Violent crime in the Mother City, particularly on the Cape Flats, is the lived reality for most of the city's residents. Not a week passes without someone being shot and killed.

The authorities seem to do what they can, but we say more work is needed to create lasting peace and change the outlook of disadvantaged communities, particularly the youth, who often have to navigate difficult choices.

A cursory glance at the latest crime statistics from the police will show that most crime, particularly murders, happen in our poor communities.

This is not by accident, but by design. Violent crime in townships does not happen in isolation. It is the culmination of a system breeding criminals.

It is a system in which apartheid-era spatial development and a housing crisis persists 28 years after we supposedly attained freedom.

It is a system that is inherently violent and one in which destructive socio-economic conditions and countless dysfunctional families are part of the future of another generation.

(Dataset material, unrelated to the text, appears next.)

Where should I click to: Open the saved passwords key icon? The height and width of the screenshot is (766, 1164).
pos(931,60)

In many areas there is an atmosphere of despondency. Unemployment continues to rise, causing countless young people to be sucked into a vicious spiral of drugs, gangs and crime.

Thankfully, there are also many people who, against great odds, work tirelessly to make a positive impact in their communities. They are society’s true heroes and heroins.

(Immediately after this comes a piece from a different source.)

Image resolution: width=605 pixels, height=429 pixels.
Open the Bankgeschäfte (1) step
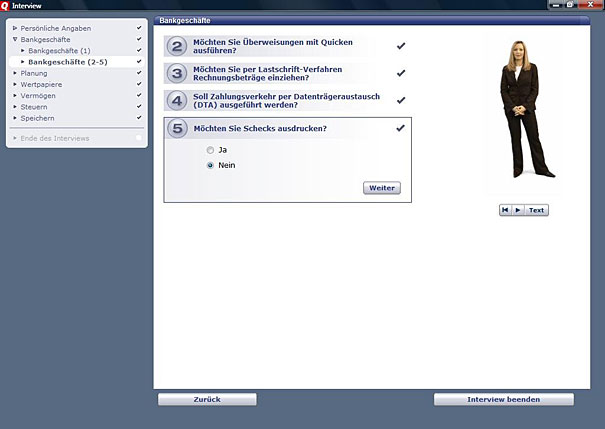coord(59,50)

Often crime is used as an excuse as to why many businesses won't invest in poor communities. But the jobs that investments bring can help make turn the tide against crime.

This newspaper, through its partnerships, wants to contribute to bringing about change in our communities.

Today we launch the Cape Argus Starfish Project, through which we intend to identify and amplify those voices, young and old, in our most distressed communities who are not just working for peace, but working towards change and fostering peace within families, outside the home, in neighbourhoods and in communities.

We don’t claim to have all the answers, nor do we promise to solve gangsterism and crime, but we undertake to assist where we can.

Our partners include Awqaf SA, International Peace Youth Group, Professor Brian Williams (who runs the Peace Ambassadors project), community activists Roegchanda Pascoe and Rozario Brown, Inspired Stages and the New World Foundation.

We realise that not all people will be affected, but it is our hope that this initiative could offer a positive contribution to help change the lives of young people who have turned to crime.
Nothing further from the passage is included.